It seems that the key to understanding The Unseen, beneath its strong currents of anxiety and discomfort is not speculation about the cost of life or death but rather the presence of a persistent beating of hearts tormented at the hand of the cruel jailer, hearts which are never silenced. This speaks to the fundamental inability of any worldly force to extinguish feelings that are immortal through their universal presence, feelings that can always blossom in every human being.
If we view the theatre as an effigy of real lives, the portrayal in The Unseen of the reality of political prisoners emerges as somewhat spectral and idealistic (just look at Eugenia Ginzburg’s memoir ‘Into the Whirlwind’, among other such raw testimonies to taste the unvarnished truth). Representing this on the stage can never reach a level of authenticity yet, the work resists becoming entertainment, because it is anchored by Patarkatsishvili’s own political consciousness, her transparent conviction, and the emotional rawness of the performers on stage aided by selected theatrical devices like when the guard’s stick crashes against a metal bench in the cell after a moment of silence, the sound rippling outwards like the first thunderclap in a sky about to bruise.
On the walls leading to the auditorium at Riverside Studios is a temporary exhibition of photographs capturing actual prisoners in Russia’s oppressive regime, ‘Faces of Russian Resistance’. Here, opposition politicians share the wall space with portraits of ordinary people - a firefighter, a schoolteacher, and many other anonymous people whose sole crime has been daring to question the official doctrine. “My intention was to challenge the myth that every political prisoner must be a figure like Nelson Mandela. A political prisoner is not necessarily someone who chose to risk their life and freedom for a political stand,” says Patarkatsishvili, encouraging us to learn about the real innocent lives locked behind bars today.
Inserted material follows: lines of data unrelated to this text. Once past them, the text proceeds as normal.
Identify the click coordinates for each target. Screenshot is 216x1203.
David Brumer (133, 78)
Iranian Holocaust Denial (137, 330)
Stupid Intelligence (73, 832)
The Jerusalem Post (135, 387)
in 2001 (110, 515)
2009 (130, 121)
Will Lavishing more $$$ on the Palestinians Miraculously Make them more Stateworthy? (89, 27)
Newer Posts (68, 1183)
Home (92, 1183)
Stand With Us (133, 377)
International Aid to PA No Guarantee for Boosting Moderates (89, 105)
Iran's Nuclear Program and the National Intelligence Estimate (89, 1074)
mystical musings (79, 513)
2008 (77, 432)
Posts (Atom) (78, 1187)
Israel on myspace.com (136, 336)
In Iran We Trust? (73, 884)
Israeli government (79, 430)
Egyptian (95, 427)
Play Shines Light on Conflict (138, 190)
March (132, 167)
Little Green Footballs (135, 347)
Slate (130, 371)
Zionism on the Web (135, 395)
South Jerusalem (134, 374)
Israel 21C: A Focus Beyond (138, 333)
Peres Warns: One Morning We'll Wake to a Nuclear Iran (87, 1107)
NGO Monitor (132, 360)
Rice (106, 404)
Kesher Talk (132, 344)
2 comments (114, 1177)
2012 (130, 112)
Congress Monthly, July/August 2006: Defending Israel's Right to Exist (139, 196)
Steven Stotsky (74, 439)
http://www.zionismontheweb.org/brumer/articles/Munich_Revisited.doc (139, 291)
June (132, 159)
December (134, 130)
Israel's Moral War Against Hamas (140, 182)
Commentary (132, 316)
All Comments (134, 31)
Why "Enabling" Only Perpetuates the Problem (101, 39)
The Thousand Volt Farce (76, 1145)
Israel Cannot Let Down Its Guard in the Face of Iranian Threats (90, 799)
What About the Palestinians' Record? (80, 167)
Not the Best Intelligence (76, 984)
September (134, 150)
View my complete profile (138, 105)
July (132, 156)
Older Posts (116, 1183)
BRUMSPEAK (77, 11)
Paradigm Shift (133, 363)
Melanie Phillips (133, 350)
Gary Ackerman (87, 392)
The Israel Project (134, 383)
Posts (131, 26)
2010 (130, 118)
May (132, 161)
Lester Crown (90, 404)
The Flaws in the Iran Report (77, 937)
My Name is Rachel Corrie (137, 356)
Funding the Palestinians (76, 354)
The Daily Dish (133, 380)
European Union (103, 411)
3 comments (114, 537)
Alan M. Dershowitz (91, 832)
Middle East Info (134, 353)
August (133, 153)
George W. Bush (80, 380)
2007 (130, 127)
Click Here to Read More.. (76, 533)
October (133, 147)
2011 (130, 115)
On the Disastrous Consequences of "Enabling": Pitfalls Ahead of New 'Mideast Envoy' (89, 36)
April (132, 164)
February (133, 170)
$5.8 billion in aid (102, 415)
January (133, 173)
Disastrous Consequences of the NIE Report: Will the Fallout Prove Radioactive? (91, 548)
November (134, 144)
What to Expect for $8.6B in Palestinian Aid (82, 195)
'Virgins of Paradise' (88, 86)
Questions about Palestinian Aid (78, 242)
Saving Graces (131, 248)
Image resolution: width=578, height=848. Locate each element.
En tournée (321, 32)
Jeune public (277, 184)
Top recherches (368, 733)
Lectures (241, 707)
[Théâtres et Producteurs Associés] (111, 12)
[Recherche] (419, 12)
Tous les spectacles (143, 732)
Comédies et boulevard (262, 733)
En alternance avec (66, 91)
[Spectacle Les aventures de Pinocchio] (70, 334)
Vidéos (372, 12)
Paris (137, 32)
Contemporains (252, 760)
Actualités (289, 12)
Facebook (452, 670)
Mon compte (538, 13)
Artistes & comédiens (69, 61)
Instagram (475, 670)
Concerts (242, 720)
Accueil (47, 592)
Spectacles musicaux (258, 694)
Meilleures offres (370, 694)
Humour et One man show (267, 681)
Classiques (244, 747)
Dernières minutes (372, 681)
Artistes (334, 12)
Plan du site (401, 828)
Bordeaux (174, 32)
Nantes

There are many inexplicable things happening across the world now, yet history does not repeat itself; it suffers from chronic amnesia. Perhaps it is only art that can function as a sort of collective mnemonic for humanity, a memory-pill that cannot be fully digested. If art crystallizes truth, or at least strives toward it then surely the contours of our future will be carved out with a keener sense of justice.